There can be little doubt the county of this clan was the Lennox district, where we find them yet in considerable numbers. The oldest account of them is given by Buchanan of Auchmar, 1723. He asserts the chief sept of the Lennox MacKinlays descends from Buchanan of Drumikill.
After mentioning that the Risks are the first cadets of the Drumikill family, he says: "The second cadets of this kin are the Mackinlays, so named from a son of Drumikill called Finlay; those lately in Blairnyle and about Balloch are of this sort, as also those in Bamachra and above the Water of Finn, in Luss parish. The Mackinlays in some other parts of these parishes are MacFarlanes.
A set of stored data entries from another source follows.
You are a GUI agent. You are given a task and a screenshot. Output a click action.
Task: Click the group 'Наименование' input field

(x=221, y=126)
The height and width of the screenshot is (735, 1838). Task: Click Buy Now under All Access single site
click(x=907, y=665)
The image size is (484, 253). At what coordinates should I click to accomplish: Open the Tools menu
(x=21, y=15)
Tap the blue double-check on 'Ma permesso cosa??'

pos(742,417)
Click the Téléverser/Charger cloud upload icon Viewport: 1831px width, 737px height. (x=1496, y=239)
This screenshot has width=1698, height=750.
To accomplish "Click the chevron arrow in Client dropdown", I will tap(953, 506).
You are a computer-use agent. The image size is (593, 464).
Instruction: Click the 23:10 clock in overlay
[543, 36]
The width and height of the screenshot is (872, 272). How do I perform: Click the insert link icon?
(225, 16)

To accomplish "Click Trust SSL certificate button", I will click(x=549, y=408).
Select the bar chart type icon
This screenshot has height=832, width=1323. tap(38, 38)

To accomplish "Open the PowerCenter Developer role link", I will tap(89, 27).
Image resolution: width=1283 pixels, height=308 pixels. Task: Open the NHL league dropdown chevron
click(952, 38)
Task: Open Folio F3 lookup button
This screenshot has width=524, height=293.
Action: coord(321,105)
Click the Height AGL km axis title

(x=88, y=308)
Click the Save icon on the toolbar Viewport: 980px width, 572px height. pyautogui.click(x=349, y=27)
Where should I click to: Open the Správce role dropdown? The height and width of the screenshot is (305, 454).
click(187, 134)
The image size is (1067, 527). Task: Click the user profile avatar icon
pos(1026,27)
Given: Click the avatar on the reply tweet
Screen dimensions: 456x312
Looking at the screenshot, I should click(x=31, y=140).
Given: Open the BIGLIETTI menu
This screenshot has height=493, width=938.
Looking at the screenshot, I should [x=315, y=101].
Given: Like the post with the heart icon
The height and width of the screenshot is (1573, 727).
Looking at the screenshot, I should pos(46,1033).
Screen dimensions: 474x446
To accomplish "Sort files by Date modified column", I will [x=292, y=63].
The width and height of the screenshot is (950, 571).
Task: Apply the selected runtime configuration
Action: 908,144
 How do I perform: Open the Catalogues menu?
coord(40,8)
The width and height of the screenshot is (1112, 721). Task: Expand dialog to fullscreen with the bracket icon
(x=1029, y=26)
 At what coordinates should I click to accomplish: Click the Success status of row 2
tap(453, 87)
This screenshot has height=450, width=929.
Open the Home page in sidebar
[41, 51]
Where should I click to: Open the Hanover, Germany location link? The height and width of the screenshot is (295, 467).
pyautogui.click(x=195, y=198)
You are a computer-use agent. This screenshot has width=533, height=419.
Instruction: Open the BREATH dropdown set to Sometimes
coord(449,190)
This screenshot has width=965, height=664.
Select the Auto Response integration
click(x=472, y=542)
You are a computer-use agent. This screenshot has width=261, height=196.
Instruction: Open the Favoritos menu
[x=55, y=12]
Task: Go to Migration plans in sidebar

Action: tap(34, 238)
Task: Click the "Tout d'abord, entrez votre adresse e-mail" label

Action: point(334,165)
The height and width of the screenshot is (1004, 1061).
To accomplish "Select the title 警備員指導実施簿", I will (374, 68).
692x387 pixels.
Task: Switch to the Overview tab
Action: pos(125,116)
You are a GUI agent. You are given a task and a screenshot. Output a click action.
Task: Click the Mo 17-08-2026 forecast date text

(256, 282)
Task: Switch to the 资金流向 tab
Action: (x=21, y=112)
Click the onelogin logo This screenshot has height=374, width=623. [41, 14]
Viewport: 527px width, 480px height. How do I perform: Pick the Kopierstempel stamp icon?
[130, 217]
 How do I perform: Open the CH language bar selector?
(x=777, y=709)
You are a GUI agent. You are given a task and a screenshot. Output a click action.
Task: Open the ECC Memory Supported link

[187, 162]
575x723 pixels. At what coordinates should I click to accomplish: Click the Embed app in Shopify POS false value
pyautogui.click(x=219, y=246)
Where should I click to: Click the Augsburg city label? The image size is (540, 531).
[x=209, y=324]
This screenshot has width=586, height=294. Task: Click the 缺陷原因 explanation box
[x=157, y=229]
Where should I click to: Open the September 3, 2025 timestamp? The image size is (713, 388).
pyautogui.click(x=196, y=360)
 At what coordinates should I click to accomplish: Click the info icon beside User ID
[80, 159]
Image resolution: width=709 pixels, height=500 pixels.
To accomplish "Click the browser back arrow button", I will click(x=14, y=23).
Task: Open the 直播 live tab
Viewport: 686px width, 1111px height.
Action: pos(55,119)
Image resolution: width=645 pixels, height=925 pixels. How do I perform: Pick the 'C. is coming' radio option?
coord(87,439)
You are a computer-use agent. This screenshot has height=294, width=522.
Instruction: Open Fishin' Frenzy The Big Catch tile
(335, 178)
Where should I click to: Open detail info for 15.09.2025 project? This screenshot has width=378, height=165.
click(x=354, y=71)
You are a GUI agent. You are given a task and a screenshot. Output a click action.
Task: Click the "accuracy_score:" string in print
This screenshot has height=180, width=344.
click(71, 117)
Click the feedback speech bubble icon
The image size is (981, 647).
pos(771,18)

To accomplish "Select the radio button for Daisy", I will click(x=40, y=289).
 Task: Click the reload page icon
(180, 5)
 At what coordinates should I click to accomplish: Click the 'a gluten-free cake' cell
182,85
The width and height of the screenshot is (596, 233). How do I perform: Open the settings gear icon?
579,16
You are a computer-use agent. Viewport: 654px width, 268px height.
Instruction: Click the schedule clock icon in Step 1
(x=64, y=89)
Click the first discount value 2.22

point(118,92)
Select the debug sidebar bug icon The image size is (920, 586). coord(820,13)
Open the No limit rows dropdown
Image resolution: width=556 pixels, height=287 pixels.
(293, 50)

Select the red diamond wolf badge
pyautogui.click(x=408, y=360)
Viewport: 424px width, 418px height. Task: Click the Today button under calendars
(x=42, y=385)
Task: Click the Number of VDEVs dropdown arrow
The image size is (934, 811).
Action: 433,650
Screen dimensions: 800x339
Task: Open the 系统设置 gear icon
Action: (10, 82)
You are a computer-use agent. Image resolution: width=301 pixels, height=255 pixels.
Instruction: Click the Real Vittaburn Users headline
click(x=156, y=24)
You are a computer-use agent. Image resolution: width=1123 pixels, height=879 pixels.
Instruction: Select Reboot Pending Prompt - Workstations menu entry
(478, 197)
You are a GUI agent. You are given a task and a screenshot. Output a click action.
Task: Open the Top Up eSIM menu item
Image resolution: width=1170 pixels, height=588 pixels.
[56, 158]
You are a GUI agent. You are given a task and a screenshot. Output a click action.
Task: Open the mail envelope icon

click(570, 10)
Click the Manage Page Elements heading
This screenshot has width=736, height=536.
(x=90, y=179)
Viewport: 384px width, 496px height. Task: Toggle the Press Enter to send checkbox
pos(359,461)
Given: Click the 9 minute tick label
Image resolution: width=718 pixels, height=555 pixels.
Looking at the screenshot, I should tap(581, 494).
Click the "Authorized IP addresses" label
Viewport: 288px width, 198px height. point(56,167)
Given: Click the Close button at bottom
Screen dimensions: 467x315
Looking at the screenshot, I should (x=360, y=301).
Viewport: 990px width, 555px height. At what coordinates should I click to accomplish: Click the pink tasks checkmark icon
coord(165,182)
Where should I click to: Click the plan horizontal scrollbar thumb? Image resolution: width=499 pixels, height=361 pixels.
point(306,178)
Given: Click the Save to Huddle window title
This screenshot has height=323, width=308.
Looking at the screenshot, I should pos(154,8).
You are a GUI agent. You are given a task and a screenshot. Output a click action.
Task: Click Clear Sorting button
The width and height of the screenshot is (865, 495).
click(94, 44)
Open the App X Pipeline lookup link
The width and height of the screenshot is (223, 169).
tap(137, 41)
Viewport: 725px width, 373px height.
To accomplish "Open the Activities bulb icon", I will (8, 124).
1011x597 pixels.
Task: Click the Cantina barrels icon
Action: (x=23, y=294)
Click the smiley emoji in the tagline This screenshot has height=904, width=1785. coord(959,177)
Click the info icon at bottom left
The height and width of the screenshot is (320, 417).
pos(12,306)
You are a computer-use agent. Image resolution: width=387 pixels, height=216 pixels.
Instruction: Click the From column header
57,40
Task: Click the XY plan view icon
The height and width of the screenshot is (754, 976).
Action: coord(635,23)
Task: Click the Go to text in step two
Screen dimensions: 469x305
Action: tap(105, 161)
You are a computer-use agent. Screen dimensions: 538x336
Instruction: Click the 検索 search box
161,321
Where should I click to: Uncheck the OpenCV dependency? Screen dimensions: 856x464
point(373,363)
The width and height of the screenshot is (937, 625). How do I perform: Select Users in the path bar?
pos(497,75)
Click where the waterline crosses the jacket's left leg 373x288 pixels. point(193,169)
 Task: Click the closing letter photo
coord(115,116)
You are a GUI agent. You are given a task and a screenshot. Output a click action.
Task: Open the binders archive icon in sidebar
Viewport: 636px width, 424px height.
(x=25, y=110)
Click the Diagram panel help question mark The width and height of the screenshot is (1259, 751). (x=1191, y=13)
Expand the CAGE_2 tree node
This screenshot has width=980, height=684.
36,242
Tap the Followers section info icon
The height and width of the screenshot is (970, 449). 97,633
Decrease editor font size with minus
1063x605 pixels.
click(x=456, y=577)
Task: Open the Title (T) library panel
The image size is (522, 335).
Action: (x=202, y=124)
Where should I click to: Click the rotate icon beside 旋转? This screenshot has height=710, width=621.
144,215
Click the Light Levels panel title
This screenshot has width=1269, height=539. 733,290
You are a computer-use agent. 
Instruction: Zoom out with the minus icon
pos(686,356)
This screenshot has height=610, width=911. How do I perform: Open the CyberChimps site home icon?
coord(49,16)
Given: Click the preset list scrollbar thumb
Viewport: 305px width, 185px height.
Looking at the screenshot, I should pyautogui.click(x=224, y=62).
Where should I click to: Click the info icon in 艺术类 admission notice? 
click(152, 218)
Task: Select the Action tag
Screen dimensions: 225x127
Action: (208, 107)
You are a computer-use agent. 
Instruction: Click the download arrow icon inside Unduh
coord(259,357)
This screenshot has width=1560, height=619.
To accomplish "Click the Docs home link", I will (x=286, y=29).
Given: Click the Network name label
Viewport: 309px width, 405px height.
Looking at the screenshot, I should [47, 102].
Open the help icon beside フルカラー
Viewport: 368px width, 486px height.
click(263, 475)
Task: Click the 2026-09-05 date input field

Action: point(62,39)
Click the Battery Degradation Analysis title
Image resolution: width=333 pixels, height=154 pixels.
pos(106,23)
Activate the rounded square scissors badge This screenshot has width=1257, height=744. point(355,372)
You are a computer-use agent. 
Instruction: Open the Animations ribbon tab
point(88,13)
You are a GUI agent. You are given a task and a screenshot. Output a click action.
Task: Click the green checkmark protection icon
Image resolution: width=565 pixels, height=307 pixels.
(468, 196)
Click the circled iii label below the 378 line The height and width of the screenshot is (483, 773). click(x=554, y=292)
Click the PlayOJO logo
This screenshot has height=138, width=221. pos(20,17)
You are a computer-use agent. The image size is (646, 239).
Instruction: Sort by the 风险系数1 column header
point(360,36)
Like so many Lennox clans, notably their far-off cousins of the Clan MacAuslane, some of the Mackinlays no doubt went over to Ireland at the time of the "plantations" in the 17th century. Hence come the Mackinlays and Macginlays of Ireland and latterly of America.
it is a common mistake to regard the clan ancestor as Fionnlagh Mor, progenitor of the Farquharsons of Braemar. The Farquharsons as a clan are called in Gaelic Clann Fhionnlaigh but the surname MacFhionnlaigh has never come to be used in English form. In fact, the surname has been constantly Farquharson, and there were no Mackinlays at all in Braemar or its vicinity.
The small clan Finlayson of Lochalsh are known in Gaelic as Clann Fhionnlaigh, and they, too, claim a traditional descent from the Clan Finlay of Braemar. It is probable the name Mackinlay embraces some of the Macleay clan. Some of the modern Mackinlays insist on accenting the "lay" of the name.
[Sir Thomas Innes of Learney, Lord Lyon King of Arms,
in "The Tartans of the Clans and Families of Scotland," 1938.]